I riacquisti del Tesoro cambiano il quadro sui tassi

Il Tesoro ha dichiarato che raddoppierà almeno la dimensione massima dei riacquisti di supporto alla liquidità per titoli con scadenza 10–30 anni, portando il tetto da $2 miliardi ad almeno $4 miliardi per operazione tra il 9 settembre e il 4 novembre.

L'annuncio ha contribuito a riportare il rendimento del Treasury a 30 anni verso il 5,2% dopo che aveva raggiunto il livello più alto dal 2007.

Anche il rendimento a 10 anni è calato, mentre il dollaro si è indebolito rispetto a diverse valute principali.

Entrambe le mosse sono di supporto per l'oro perché riducono l'attrattiva relativa degli asset statunitensi a rendimento e rendono il metallo più economico per gli acquirenti esteri.

Il programma rimane piccolo rispetto al mercato dei Treasury, di circa $31 trilioni.

Ross Pamphilon di Impax ritiene che l'impatto nel breve termine sia modesto, mentre i costi di finanziamento a più lungo termine restano dipendenti dalle decisioni del governo sulla posizione fiscale.

Il debito USA aggiunge un altro motivo per detenere oro

Il tempismo ha aggiunto un ulteriore livello al rally. Il debito nazionale lordo USA ha ora superato per la prima volta i $40 trilioni, raggiungendo circa $40.05 trilioni.
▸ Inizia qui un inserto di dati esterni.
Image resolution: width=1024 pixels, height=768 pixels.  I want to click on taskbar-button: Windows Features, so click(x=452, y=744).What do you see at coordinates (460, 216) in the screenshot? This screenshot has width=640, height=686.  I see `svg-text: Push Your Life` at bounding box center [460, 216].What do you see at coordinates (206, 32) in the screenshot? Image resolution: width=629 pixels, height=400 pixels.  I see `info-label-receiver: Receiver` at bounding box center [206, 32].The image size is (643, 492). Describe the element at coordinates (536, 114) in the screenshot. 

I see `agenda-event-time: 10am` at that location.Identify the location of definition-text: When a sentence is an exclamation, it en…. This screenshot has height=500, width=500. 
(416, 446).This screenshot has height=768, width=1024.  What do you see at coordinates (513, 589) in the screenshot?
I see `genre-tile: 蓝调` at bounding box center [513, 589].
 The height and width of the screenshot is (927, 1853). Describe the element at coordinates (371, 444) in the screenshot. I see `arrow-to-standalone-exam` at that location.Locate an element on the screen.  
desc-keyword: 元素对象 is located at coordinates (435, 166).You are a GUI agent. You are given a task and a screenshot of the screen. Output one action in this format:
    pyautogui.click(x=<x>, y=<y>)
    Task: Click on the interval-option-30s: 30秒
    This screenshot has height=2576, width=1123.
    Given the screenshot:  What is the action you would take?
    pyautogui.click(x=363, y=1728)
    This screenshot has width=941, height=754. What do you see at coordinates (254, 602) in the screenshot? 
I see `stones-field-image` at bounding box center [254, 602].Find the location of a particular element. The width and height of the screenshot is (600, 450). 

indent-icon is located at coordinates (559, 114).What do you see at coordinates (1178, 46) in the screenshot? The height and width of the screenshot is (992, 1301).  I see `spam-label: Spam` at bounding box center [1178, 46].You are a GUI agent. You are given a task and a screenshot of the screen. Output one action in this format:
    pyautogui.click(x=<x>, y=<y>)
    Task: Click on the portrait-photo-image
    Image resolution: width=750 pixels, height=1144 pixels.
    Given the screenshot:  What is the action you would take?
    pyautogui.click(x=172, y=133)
Il debito detenuto dal pubblico è pari a circa $32.27 trilioni.

Questo traguardo ha accentuato l'attenzione sui crescenti costi per interessi, sui persistenti deficit di bilancio e sulle future esigenze di finanziamento del Tesoro.

L'oro è sempre più scambiato non solo come copertura contro l'inflazione, ma anche come protezione contro i timori relativi al debito sovrano e alla credibilità della valuta.

Il strategist di OCBC Christopher Wong si aspetta che l'avanzamento sia irregolare dopo la forte mossa di mercoledì, suggerendo che l'azione del Tesoro fornisce supporto senza eliminare i rischi che incombono sul metallo.

I verbali della Fed mettono un tetto al rally

La Federal Reserve ha fornito il principale contrappeso.

I verbali della riunione di luglio hanno mostrato che diversi responsabili politici preferivano un aumento dei tassi di un quarto di punto, mentre molti hanno giudicato che una politica più restrittiva sarebbe probabilmente necessaria se l'inflazione non fosse diminuita.

La Fed ha infine mantenuto il range obiettivo al 3,5%–3,75%, con tre funzionari che si sono detti a favore di un rialzo.

I mercati continuano a pendere verso nessuna modifica a settembre, con i future che implicano circa due terzi di probabilità per un mantenimento.

Ciò lascia l'oro in una posizione insolita.

Rendimenti a lungo termine più bassi e un dollaro più debole forniscono supporto immediato, mentre la possibilità di un altro rialzo della Fed minaccia di aumentare il costo opportunità di detenere il metallo.

Anche l'argento è salito verso circa $67 l'oncia. Il platino è scivolato verso $1,817, mentre il palladio è stato scambiato vicino a $1,339.